▸ ACTIVITY
An exact copy, beginning at the line containing "Task: Open the Presets dropdown" and ending at the final line of the records that follow, is the answer; it has no pictures and no other text.

━━━ TASK MATERIAL ━━━

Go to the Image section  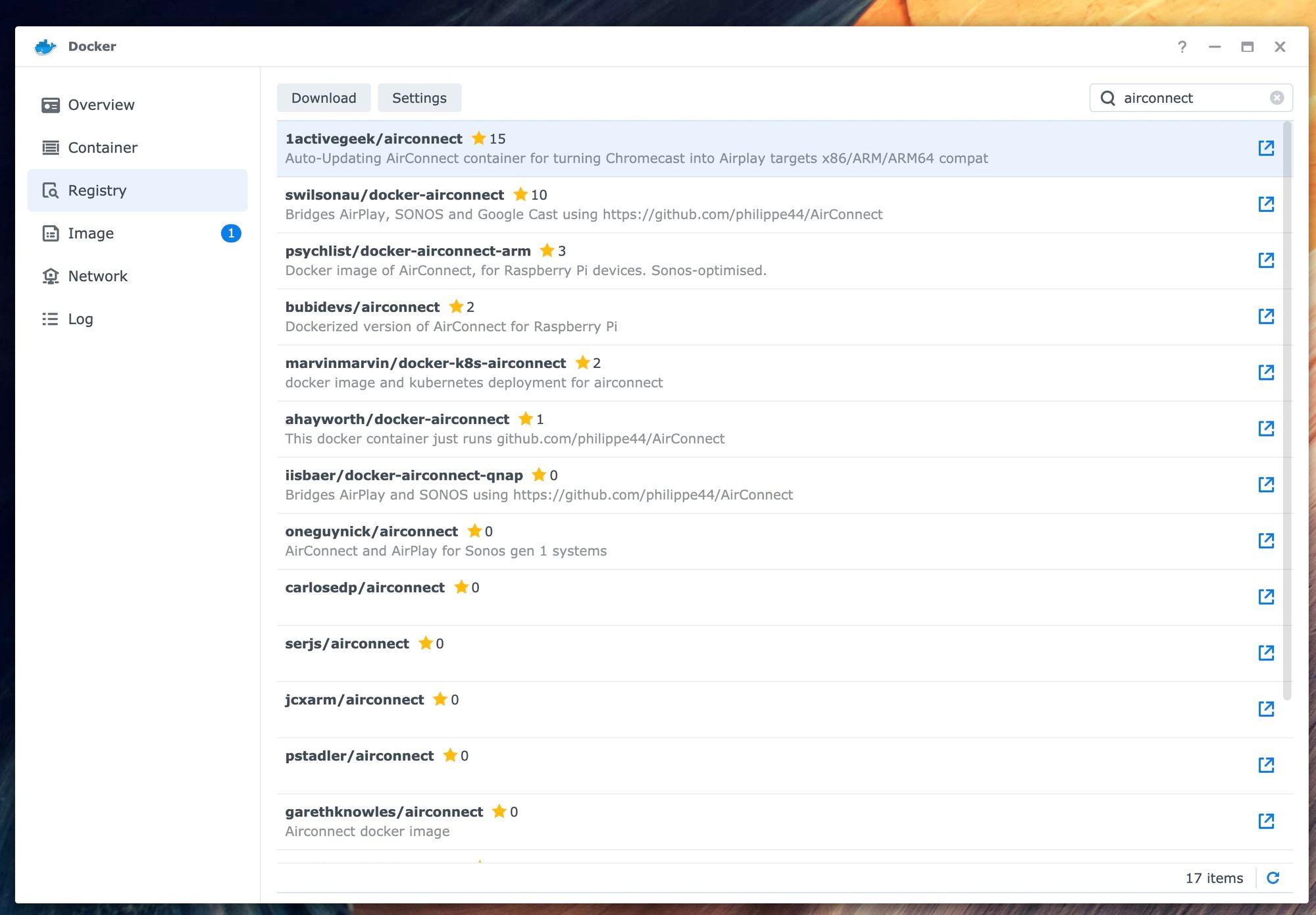point(91,234)
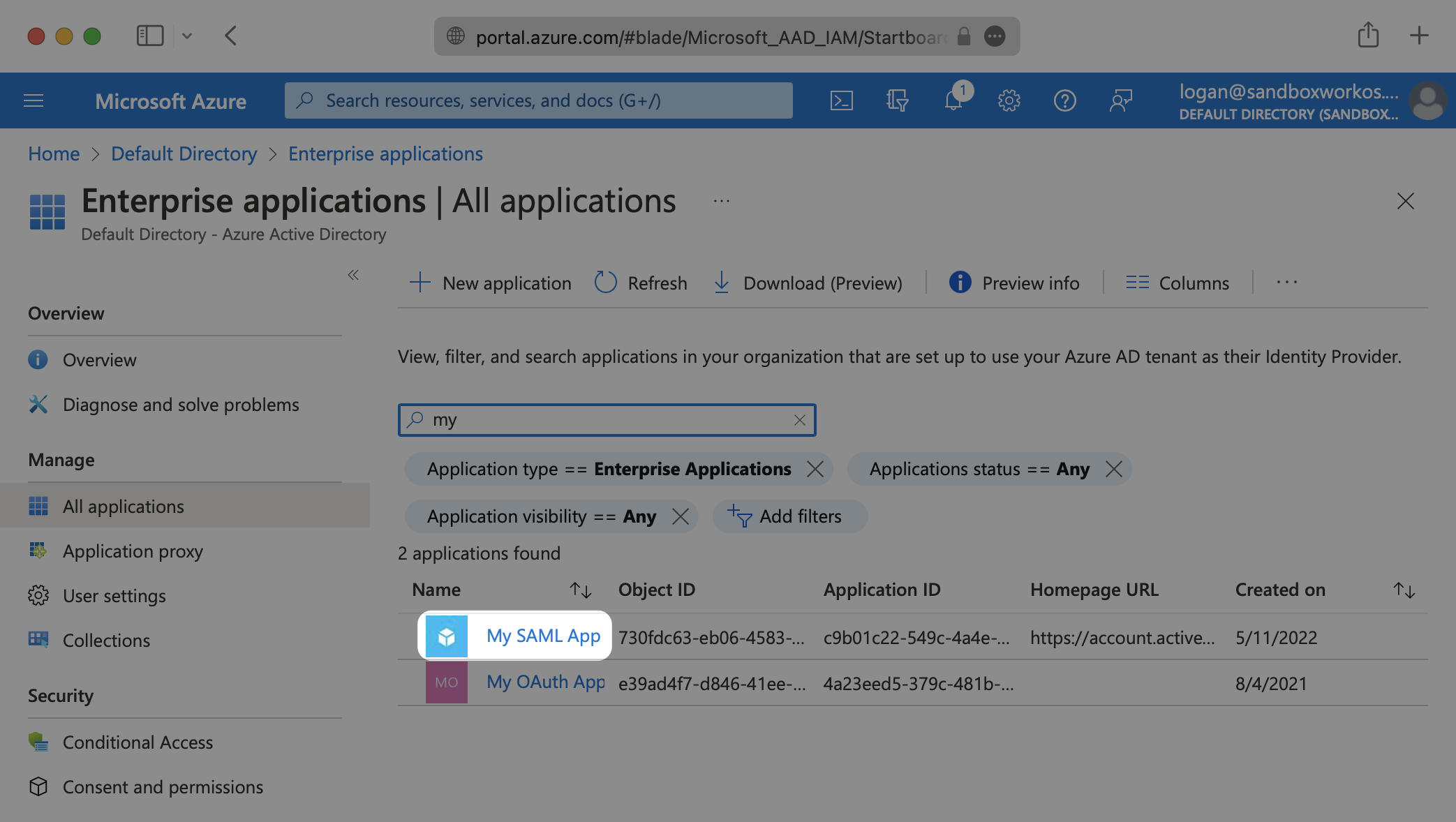Sort the table by Created on column
Viewport: 1456px width, 822px height.
pos(1404,590)
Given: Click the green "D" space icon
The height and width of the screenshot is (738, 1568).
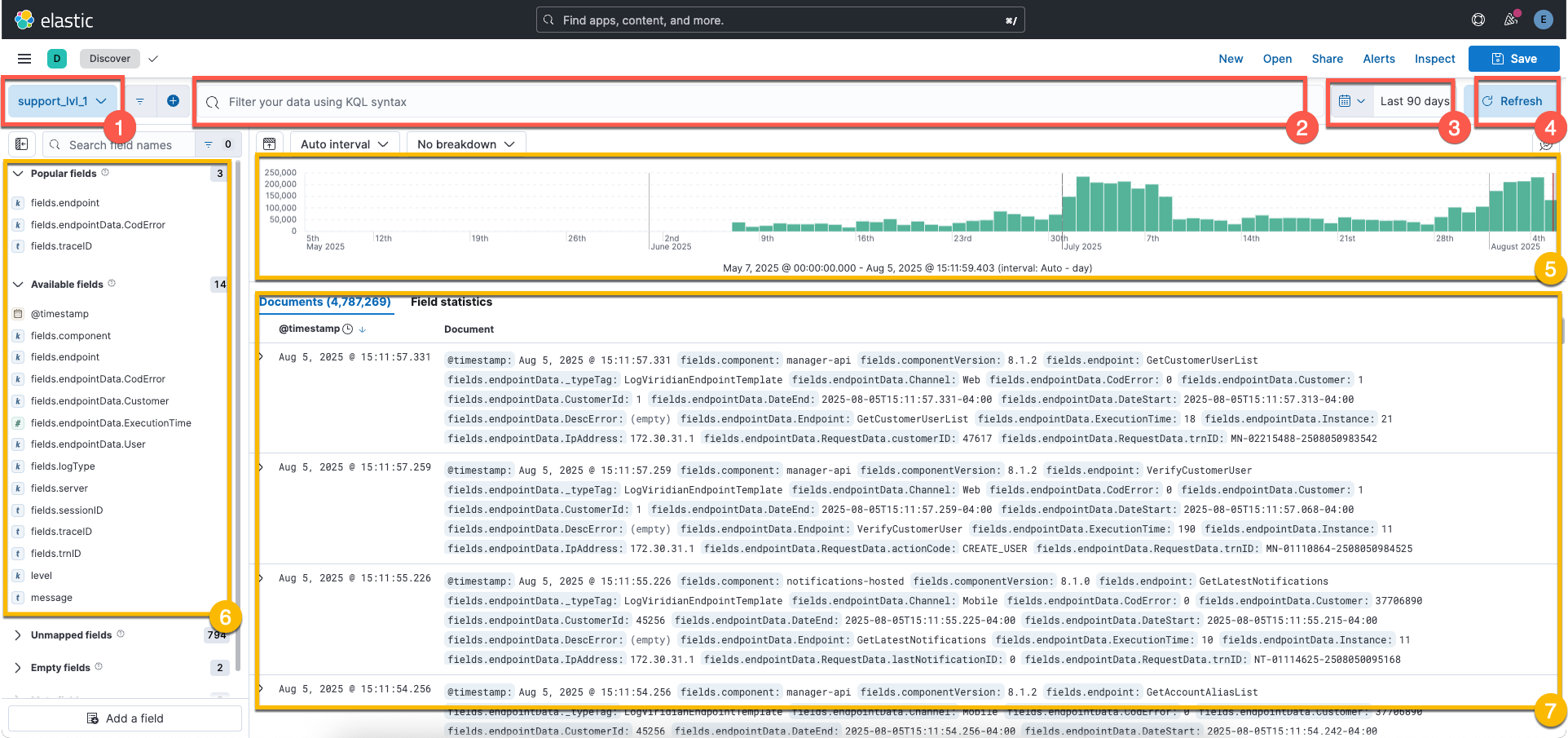Looking at the screenshot, I should click(57, 58).
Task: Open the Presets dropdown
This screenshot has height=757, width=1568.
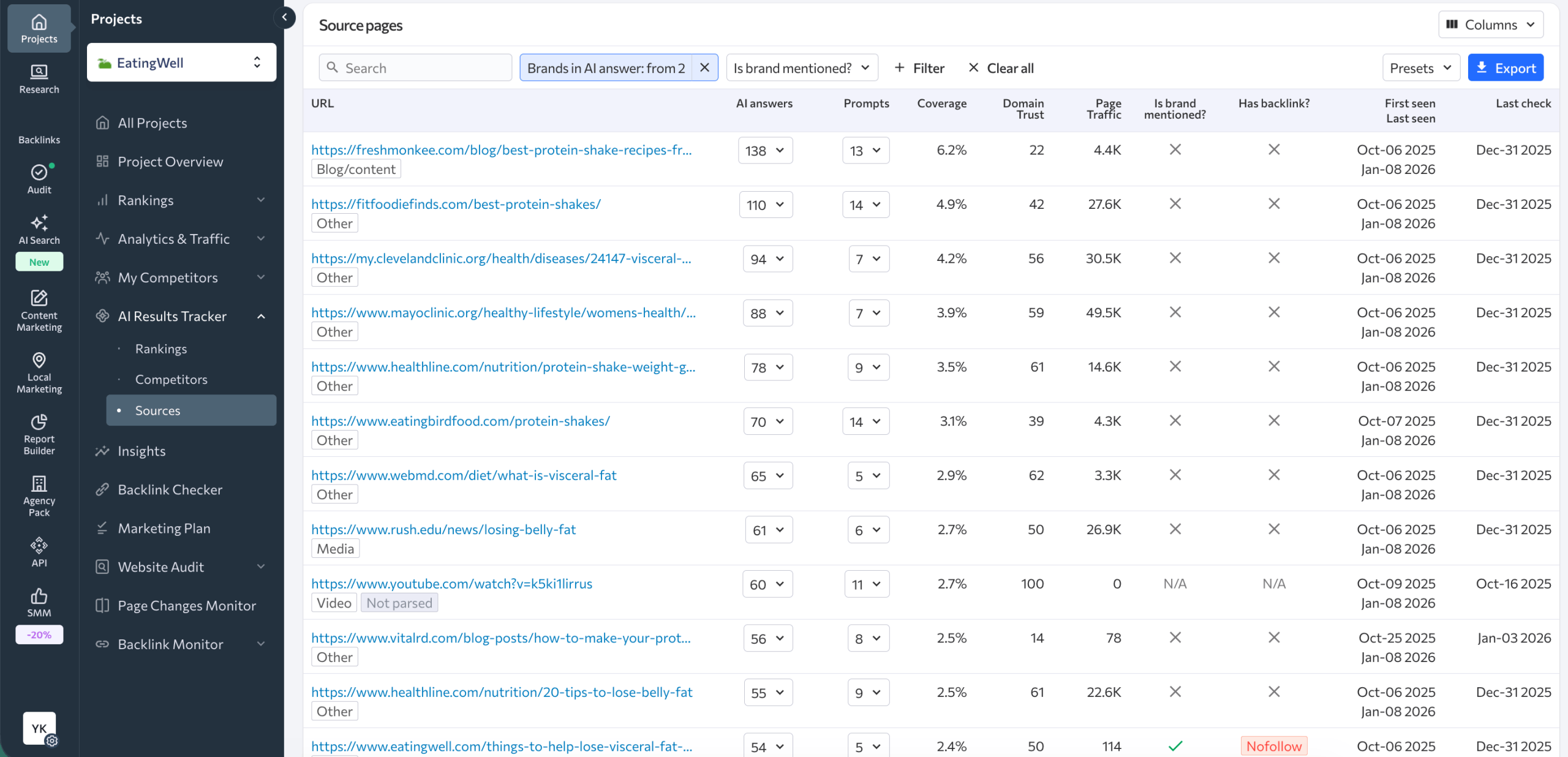Action: (x=1420, y=67)
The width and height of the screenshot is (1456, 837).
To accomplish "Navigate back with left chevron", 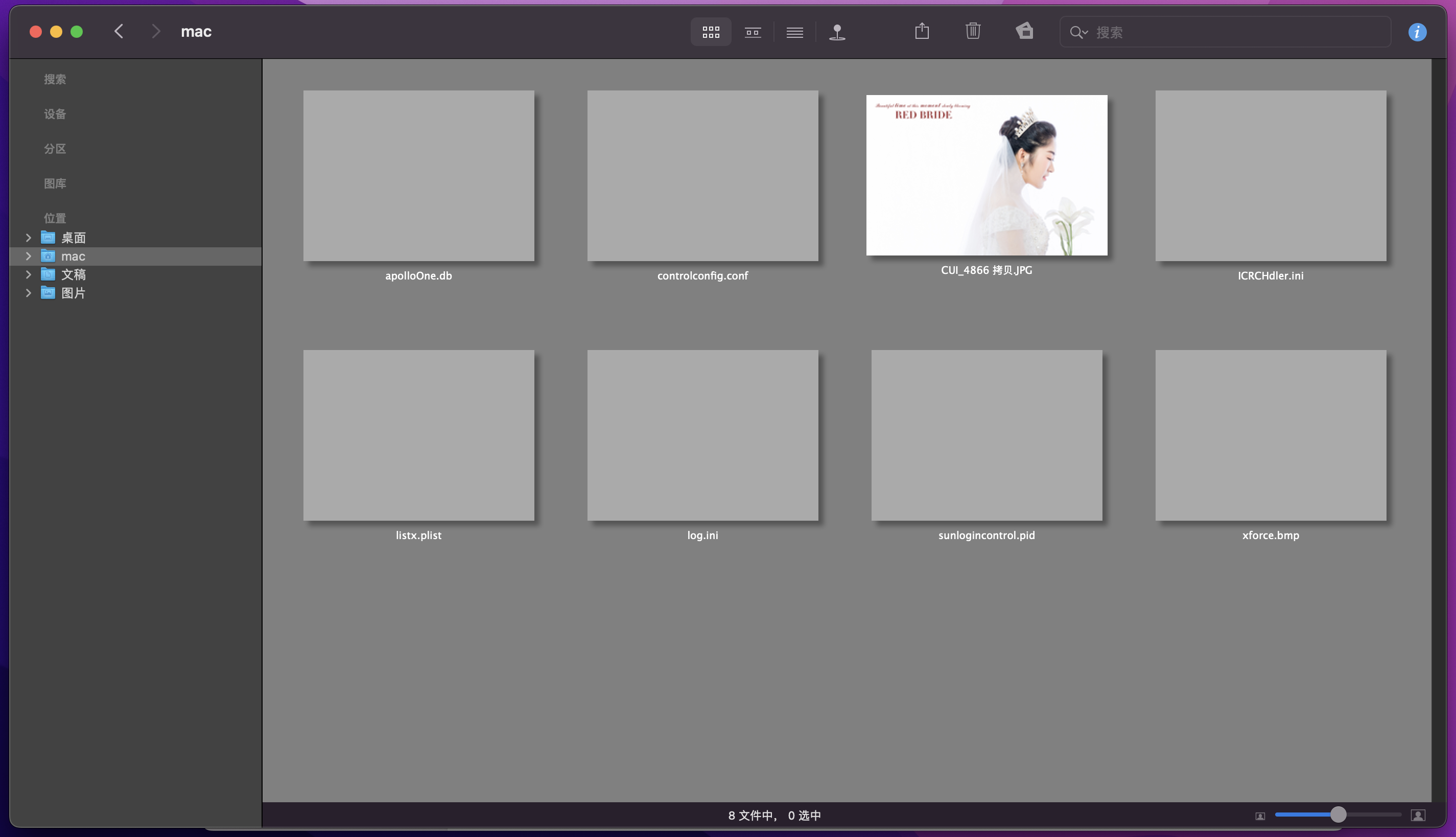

━━━

▸ EXERCISE SOLUTION
Task: Open the Presets dropdown
This screenshot has height=757, width=1568.
Action: (x=1420, y=67)
The width and height of the screenshot is (1456, 837).
To accomplish "Navigate back with left chevron", 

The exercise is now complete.